PET scans using 82Rb are routinely performed to assess myocardial blood flow in patients suspected of ischemic heart disease [17, 18]. 82Rb is a potassium analogue with a short half-life of 75 s, produced in a generator by the radioactive decay of strontium-82 (82Sr). Due to its high first-pass renal extraction (~ 90%) and slow wash-out, 82Rb is well suited for mathematic modelling of RBF using dynamic PET-methods .
The first human 82Rb PET/CT study of renal perfusion showed high image quality, resolution and contrast, as well as demonstrated a high natural 82Rb renal uptake [20, 21]. RBF was evaluated using a 1-tissue compartment model, where the K1 parameter is presumed to represent estimated RBF.
Compartmental modelling requires an input function (IF) described by a blood-pool time-activity curve. In quantification of myocardial blood flow, the LVBP has been validated as an image-derived input function (IDIF) [22, 23], obviating the need for arterial blood sampling. However, the LVBP is not necessarily ideal for studying renal perfusion, as the LVBP and the kidneys in their entirety may not fit within a single limited axial scanner FOV. This is especially true for older PET scanners. In order, to ensure that an IF is estimated as correctly as possible, as well as to minimise radiation dose associated with the scanning, inclusion of the blood-pool and the kidneys in their entirety in the same FOV is important. This can be accomplished if the AA can replace the LVBP as IF in the model, as suggested by Tahari et al. .

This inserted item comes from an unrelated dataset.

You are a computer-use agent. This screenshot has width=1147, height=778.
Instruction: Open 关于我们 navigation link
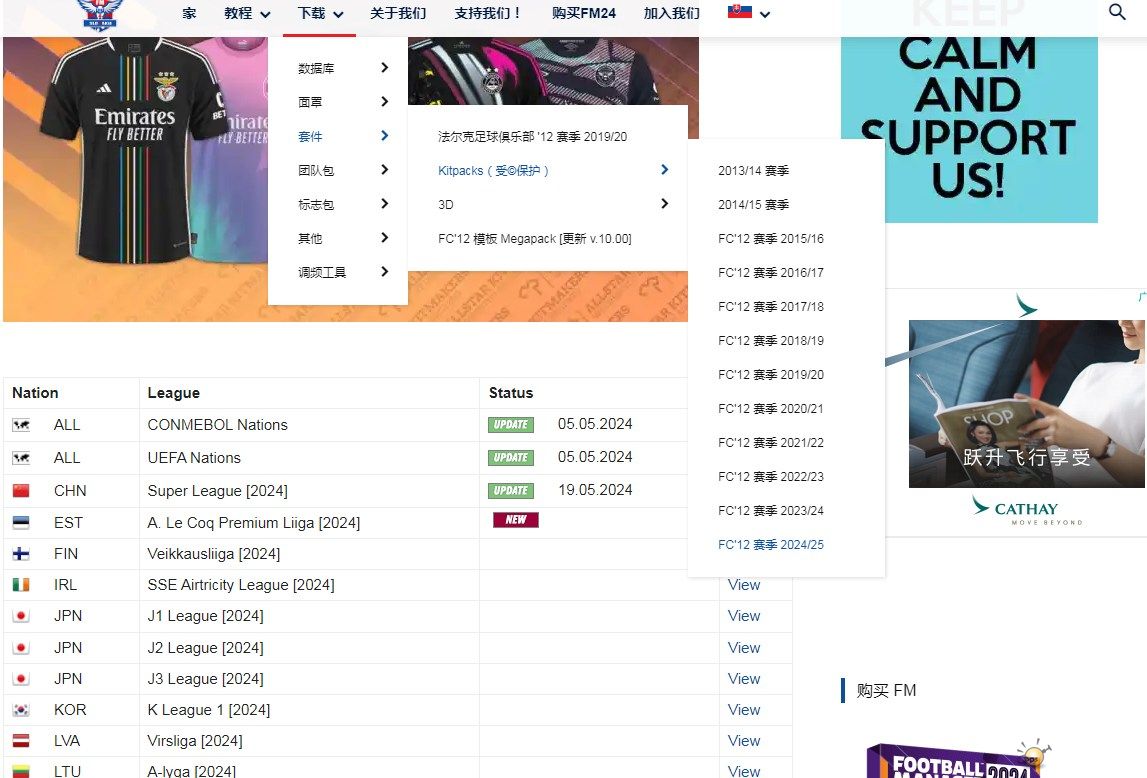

To determine whether this method is suitable for clinical, reliable assessment of RBF, this study further investigates the substitution of AA as a valid alternative to LVBP by comparing the resulting K1 values obtained from use of the two different IFs in a substantially larger study population than that of . We also evaluate method precision by determination of intra-assay coefficients of variation for both IFs as well as assess inter-observer variation. Furthermore, existing literature assumes that the perfusion quantity measured using 82Rb is estimated RBF [21, 24]. However, early investigations into the exchange rates of radioactive potassium and rubidium between plasma and erythrocytes showed rates of ~ 2% per hour [25, 26], implying that initially, and hence during renal uptake studies, the majority of injected 82Rb will be almost exclusively present in plasma. We discuss and question whether flow values measured by 82Rb clearance are actually representative of RBF or whether they should be interpreted as estimates of ERPF.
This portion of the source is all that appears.